* [WORK INSTRUCTION]: Set down, exactly and with nothing added, the lines running from the one that holds "Task: Sort by the Неделя column header" to the final line of the records. Pictures stay out of the copy.

* [TASK INPUTS]:
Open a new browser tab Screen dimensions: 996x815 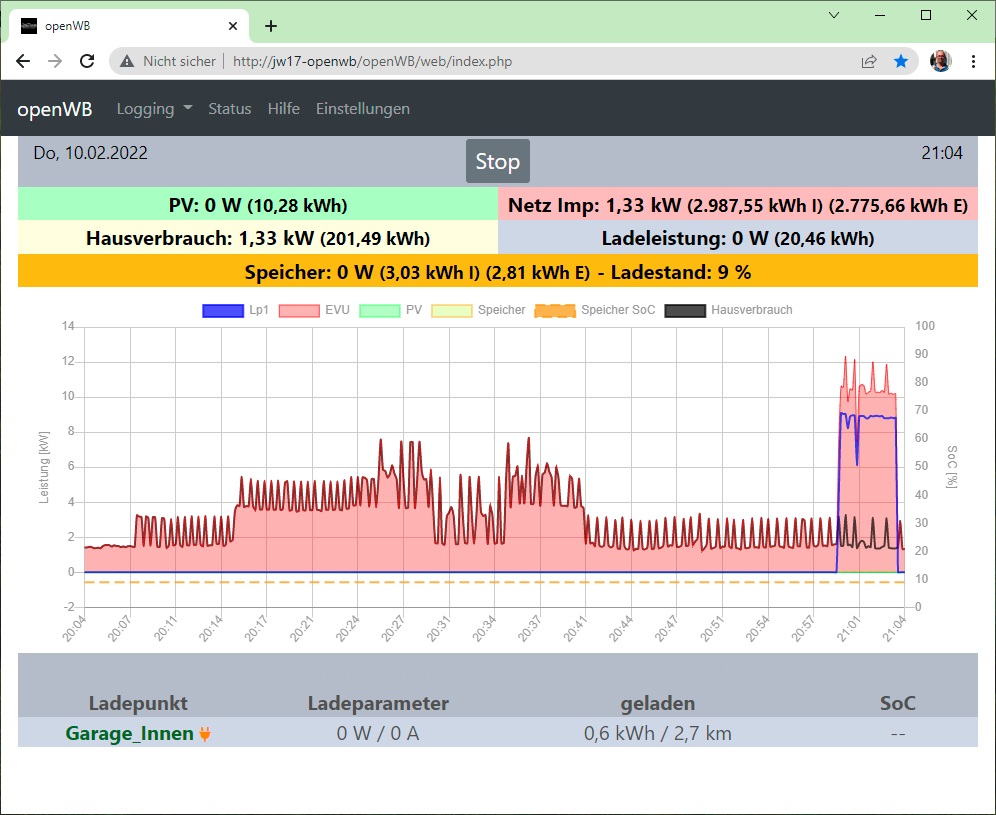coord(270,26)
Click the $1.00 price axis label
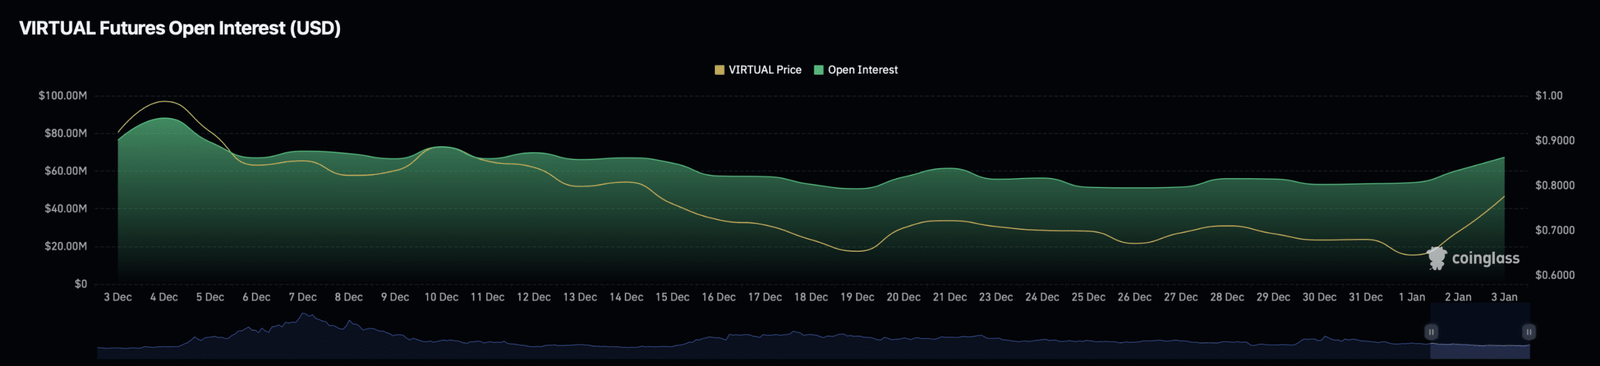Image resolution: width=1600 pixels, height=366 pixels. (1549, 96)
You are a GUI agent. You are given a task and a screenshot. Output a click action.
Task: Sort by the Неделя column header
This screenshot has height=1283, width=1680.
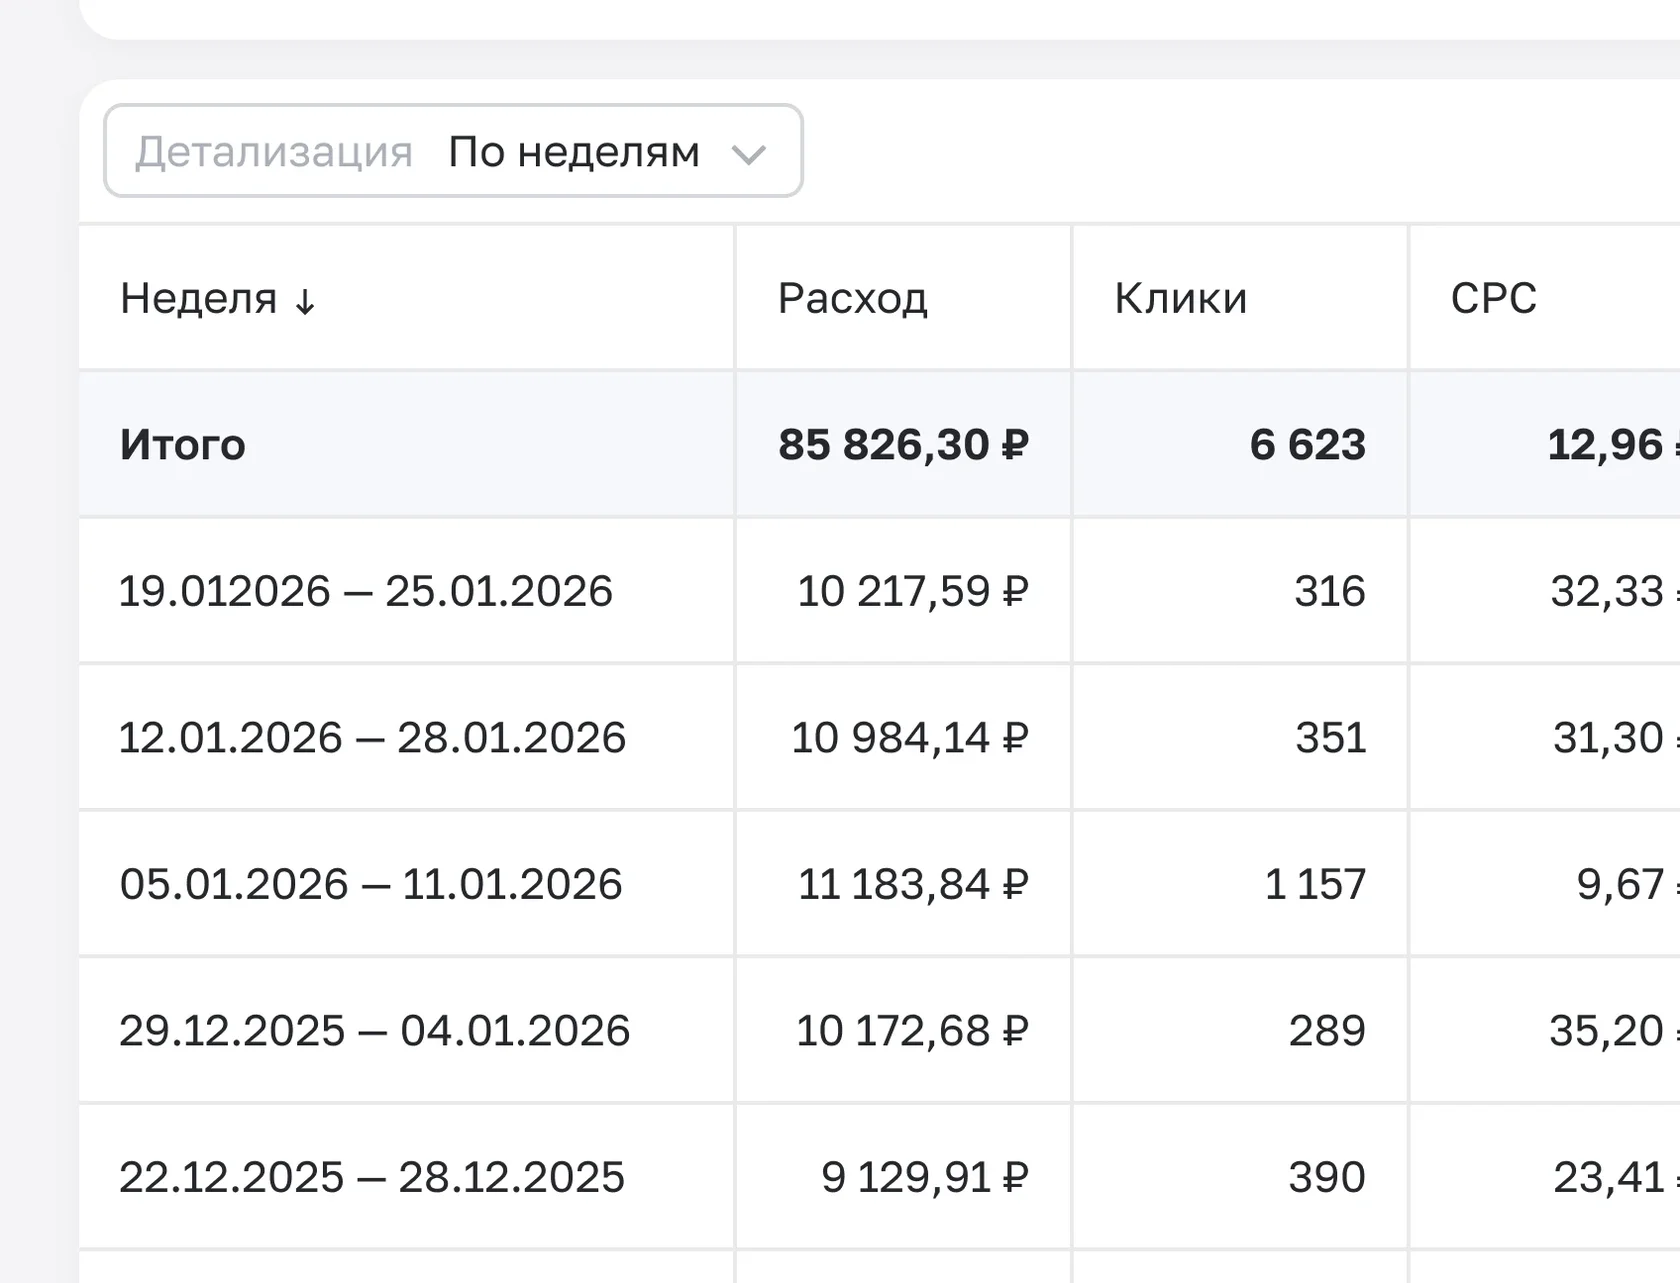pyautogui.click(x=199, y=298)
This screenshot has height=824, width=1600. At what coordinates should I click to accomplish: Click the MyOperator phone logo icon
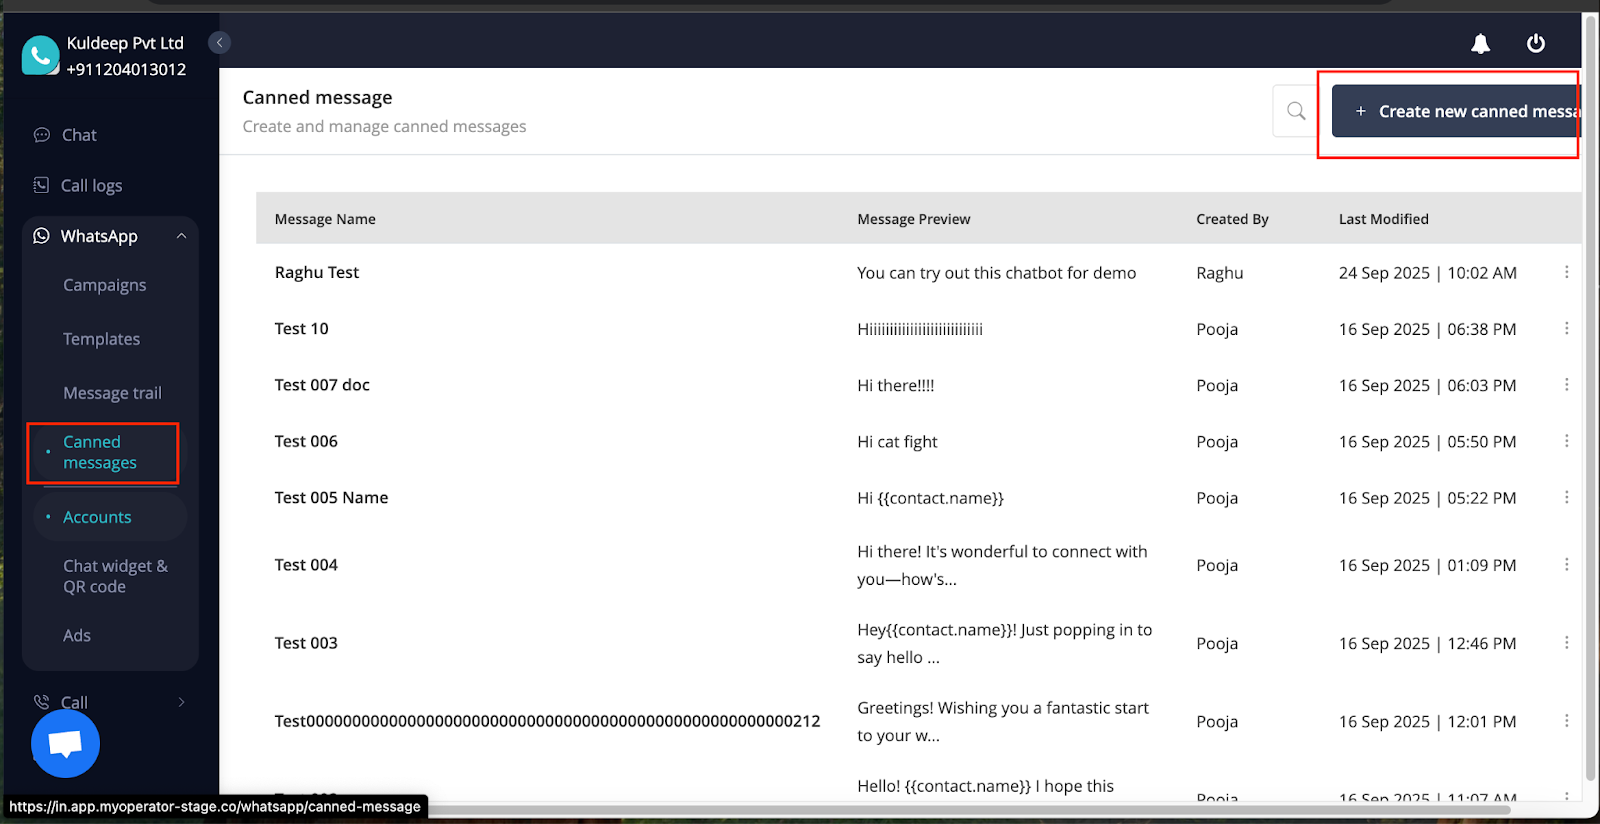(41, 56)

* [COMPLETED EXERCISE]:
Task: Sort by the Неделя column header
This screenshot has height=1283, width=1680.
pyautogui.click(x=199, y=298)
This screenshot has height=824, width=1600. At what coordinates should I click to accomplish: Click the MyOperator phone logo icon
(41, 56)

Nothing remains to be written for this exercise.